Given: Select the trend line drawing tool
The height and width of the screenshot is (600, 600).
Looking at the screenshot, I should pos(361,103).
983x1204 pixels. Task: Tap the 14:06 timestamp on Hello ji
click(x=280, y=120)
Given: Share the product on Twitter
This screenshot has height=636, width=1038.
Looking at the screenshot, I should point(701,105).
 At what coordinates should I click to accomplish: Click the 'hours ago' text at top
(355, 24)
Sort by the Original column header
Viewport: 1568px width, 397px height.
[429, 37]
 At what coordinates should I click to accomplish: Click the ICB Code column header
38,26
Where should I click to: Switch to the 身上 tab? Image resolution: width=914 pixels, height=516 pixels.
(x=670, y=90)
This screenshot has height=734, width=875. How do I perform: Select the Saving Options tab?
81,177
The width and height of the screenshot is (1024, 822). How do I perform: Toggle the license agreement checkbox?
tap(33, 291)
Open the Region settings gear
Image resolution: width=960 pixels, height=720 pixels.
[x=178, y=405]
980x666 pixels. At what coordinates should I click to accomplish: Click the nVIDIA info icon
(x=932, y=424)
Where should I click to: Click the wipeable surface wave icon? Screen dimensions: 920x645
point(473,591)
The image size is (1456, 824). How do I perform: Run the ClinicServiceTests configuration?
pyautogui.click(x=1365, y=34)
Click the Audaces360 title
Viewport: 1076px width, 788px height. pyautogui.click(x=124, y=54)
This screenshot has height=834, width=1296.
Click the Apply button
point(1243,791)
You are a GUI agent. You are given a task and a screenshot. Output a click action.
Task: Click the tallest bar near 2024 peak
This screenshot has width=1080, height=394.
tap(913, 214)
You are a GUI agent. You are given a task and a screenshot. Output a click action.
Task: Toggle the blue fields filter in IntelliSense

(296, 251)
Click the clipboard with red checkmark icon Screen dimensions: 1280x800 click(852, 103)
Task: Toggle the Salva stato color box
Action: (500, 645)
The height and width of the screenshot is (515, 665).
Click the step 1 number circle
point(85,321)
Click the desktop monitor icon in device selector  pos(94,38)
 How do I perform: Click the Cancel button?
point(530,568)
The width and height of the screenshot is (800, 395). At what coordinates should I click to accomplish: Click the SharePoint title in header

> [Task to complete] Repeat the listing above in full, exactly as given.

> [Solved exercise]
Given: Select the trend line drawing tool
The height and width of the screenshot is (600, 600).
Looking at the screenshot, I should pos(361,103).
983x1204 pixels. Task: Tap the 14:06 timestamp on Hello ji
click(x=280, y=120)
Given: Share the product on Twitter
This screenshot has height=636, width=1038.
Looking at the screenshot, I should point(701,105).
 At what coordinates should I click to accomplish: Click the 'hours ago' text at top
(355, 24)
Sort by the Original column header
Viewport: 1568px width, 397px height.
[429, 37]
 At what coordinates should I click to accomplish: Click the ICB Code column header
38,26
Where should I click to: Switch to the 身上 tab? Image resolution: width=914 pixels, height=516 pixels.
(x=670, y=90)
This screenshot has height=734, width=875. How do I perform: Select the Saving Options tab?
81,177
The width and height of the screenshot is (1024, 822). How do I perform: Toggle the license agreement checkbox?
tap(33, 291)
Open the Region settings gear
Image resolution: width=960 pixels, height=720 pixels.
[x=178, y=405]
980x666 pixels. At what coordinates should I click to accomplish: Click the nVIDIA info icon
(x=932, y=424)
Where should I click to: Click the wipeable surface wave icon? Screen dimensions: 920x645
point(473,591)
The image size is (1456, 824). How do I perform: Run the ClinicServiceTests configuration?
pyautogui.click(x=1365, y=34)
Click the Audaces360 title
Viewport: 1076px width, 788px height. pyautogui.click(x=124, y=54)
This screenshot has height=834, width=1296.
Click the Apply button
point(1243,791)
You are a GUI agent. You are given a task and a screenshot. Output a click action.
Task: Click the tallest bar near 2024 peak
This screenshot has width=1080, height=394.
tap(913, 214)
You are a GUI agent. You are given a task and a screenshot. Output a click action.
Task: Toggle the blue fields filter in IntelliSense

(296, 251)
Click the clipboard with red checkmark icon Screen dimensions: 1280x800 click(852, 103)
Task: Toggle the Salva stato color box
Action: (500, 645)
The height and width of the screenshot is (515, 665).
Click the step 1 number circle
point(85,321)
Click the desktop monitor icon in device selector  pos(94,38)
 How do I perform: Click the Cancel button?
point(530,568)
The width and height of the screenshot is (800, 395). At what coordinates should I click to accomplish: Click the SharePoint title in header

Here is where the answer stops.